* **Instructions for the task**:
Only the pictures are to be left out; the listing itself is repeated exactly.

* **Provided material**:
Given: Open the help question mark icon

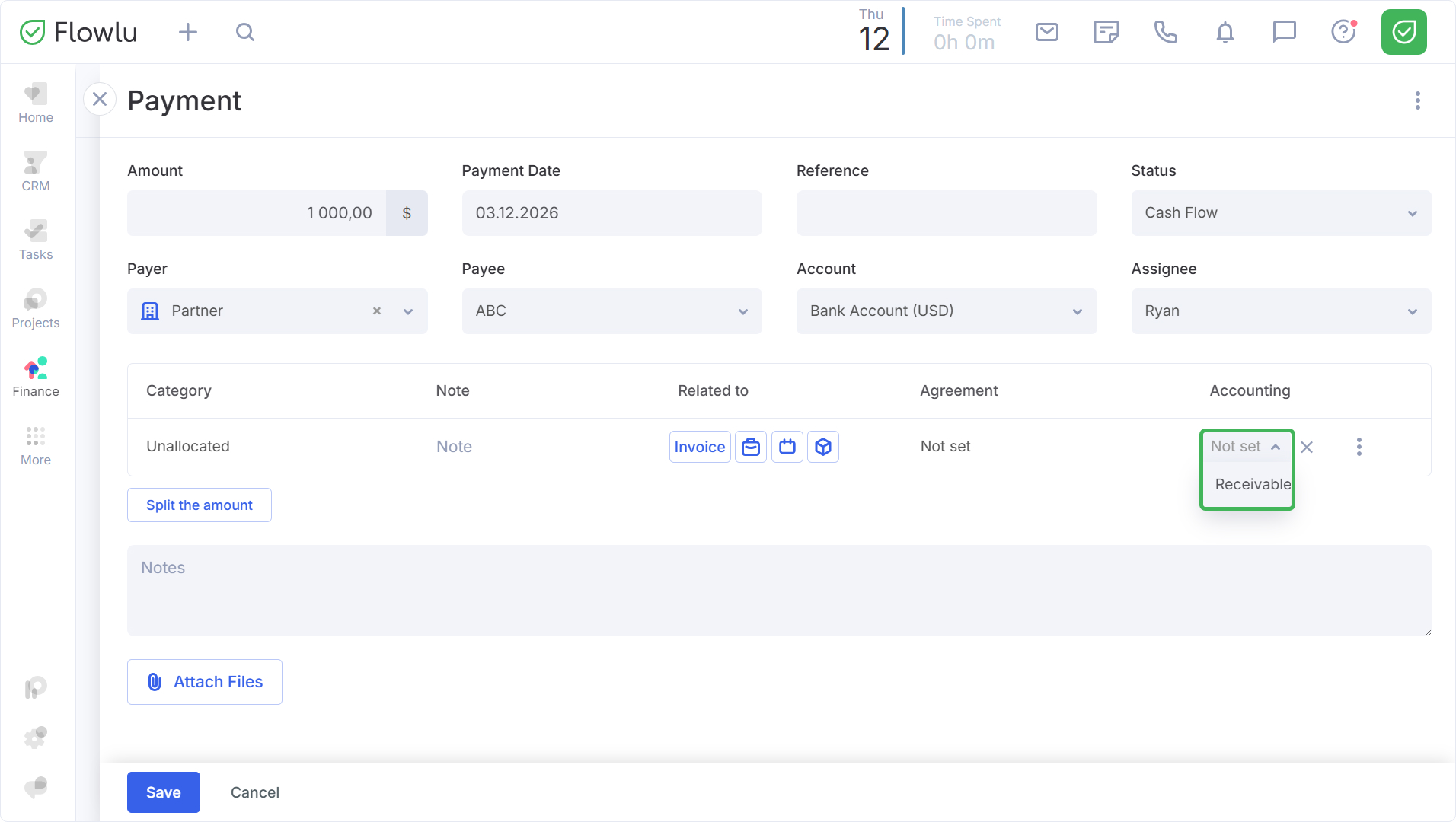Looking at the screenshot, I should 1343,32.
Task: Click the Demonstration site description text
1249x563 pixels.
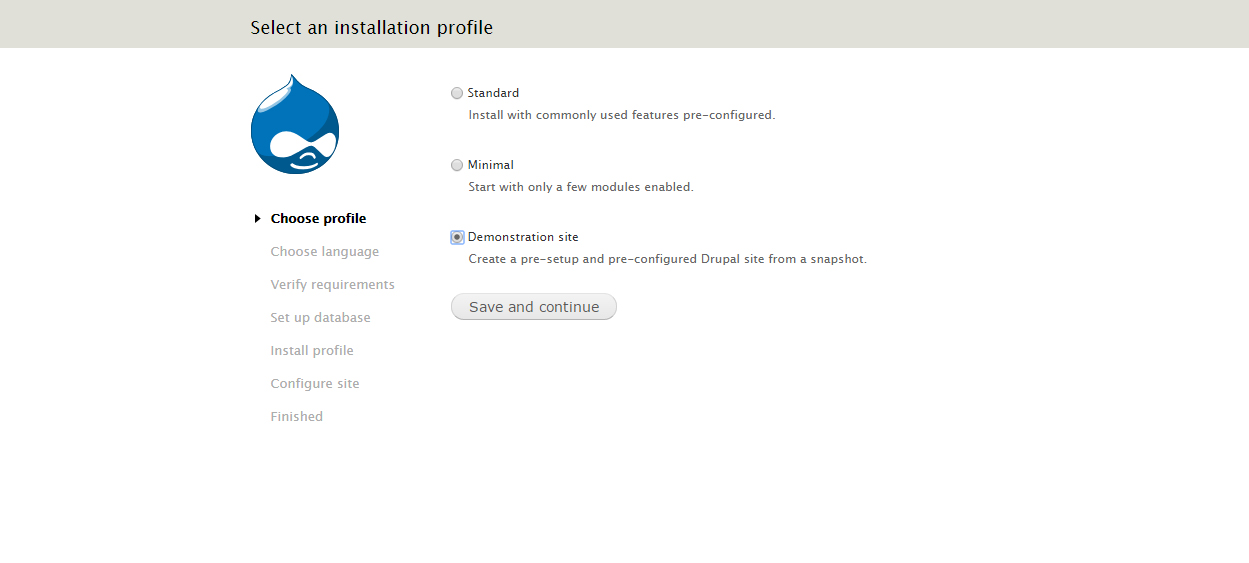Action: [x=668, y=259]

* **Solution to this problem**:
Given: Open the help question mark icon

Looking at the screenshot, I should 1343,32.
Task: Click the Demonstration site description text
1249x563 pixels.
Action: [x=668, y=259]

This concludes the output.